• _Your assignment_
Up to the line containing "Versandkosten (266, 2471)", nothing is kept; from that line through the end of the data below, output every line exactly.

[[ Material provided open ]]

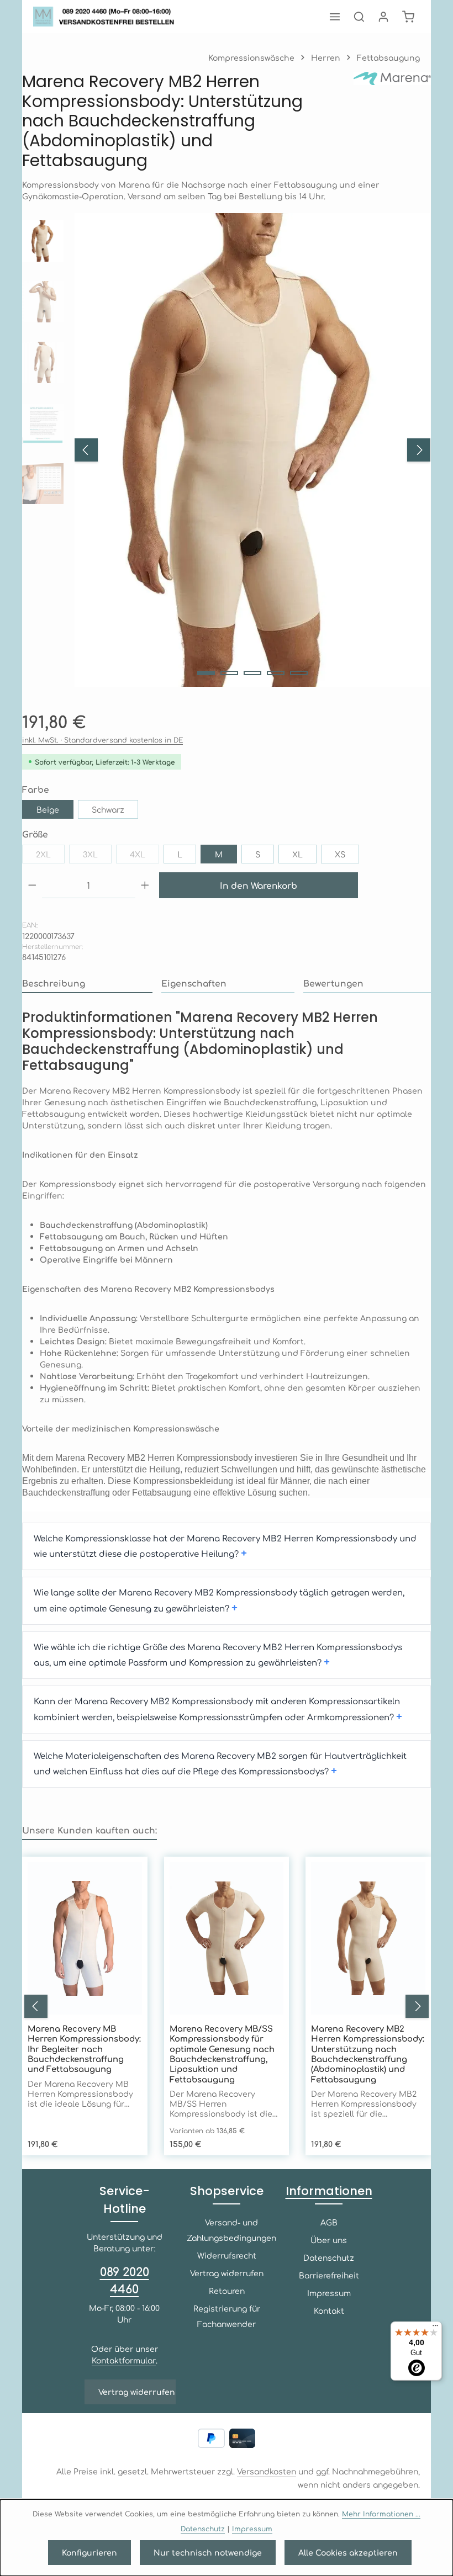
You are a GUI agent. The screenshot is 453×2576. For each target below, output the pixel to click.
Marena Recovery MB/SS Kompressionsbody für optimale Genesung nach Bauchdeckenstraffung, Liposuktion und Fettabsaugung (222, 2053)
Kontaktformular (124, 2360)
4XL (144, 856)
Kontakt (329, 2310)
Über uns (328, 2240)
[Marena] (392, 121)
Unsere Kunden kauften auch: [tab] (89, 1830)
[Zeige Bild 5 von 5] (299, 673)
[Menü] (335, 17)
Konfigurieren (89, 2552)
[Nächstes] (418, 450)
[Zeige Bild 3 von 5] (252, 673)
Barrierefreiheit (329, 2275)
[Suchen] (359, 17)
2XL (50, 856)
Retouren (227, 2291)
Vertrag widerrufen (136, 2392)
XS (340, 854)
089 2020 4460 (124, 2280)
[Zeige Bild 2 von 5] (229, 673)
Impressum (329, 2293)
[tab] (87, 983)
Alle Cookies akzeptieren (348, 2552)
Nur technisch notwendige (208, 2552)
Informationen (329, 2191)
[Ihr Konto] (383, 17)
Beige (47, 809)
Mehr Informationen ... (381, 2513)
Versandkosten (266, 2471)
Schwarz (108, 809)
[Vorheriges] (86, 450)
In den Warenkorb (258, 885)
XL (297, 854)
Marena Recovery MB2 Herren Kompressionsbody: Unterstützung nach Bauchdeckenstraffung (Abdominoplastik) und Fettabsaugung (367, 2053)
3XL (97, 856)
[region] (226, 450)
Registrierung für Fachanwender (226, 2316)
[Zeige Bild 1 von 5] (206, 673)
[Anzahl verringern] (32, 885)
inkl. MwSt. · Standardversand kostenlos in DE (102, 739)
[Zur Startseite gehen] (107, 16)
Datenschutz (328, 2257)
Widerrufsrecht (226, 2255)
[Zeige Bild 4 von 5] (276, 673)
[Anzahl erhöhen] (145, 885)
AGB (329, 2222)
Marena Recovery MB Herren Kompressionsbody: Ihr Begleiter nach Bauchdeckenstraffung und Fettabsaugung (84, 2048)
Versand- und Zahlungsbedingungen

[[ Material provided closed ]]

• _Your response_
Versandkosten (266, 2471)
Schwarz (108, 809)
[Vorheriges] (86, 450)
In den Warenkorb (258, 885)
XL (297, 854)
Marena Recovery MB2 Herren Kompressionsbody: Unterstützung nach Bauchdeckenstraffung (Abdominoplastik) und Fettabsaugung (367, 2053)
3XL (97, 856)
[region] (226, 450)
Registrierung für Fachanwender (226, 2316)
[Zeige Bild 1 von 5] (206, 673)
[Anzahl verringern] (32, 885)
inkl. MwSt. · Standardversand kostenlos in DE (102, 739)
[Zur Startseite gehen] (107, 16)
Datenschutz (328, 2257)
Widerrufsrecht (226, 2255)
[Zeige Bild 4 von 5] (276, 673)
[Anzahl erhöhen] (145, 885)
AGB (329, 2222)
Marena Recovery MB Herren Kompressionsbody: Ihr Begleiter nach Bauchdeckenstraffung und Fettabsaugung (84, 2048)
Versand- und Zahlungsbedingungen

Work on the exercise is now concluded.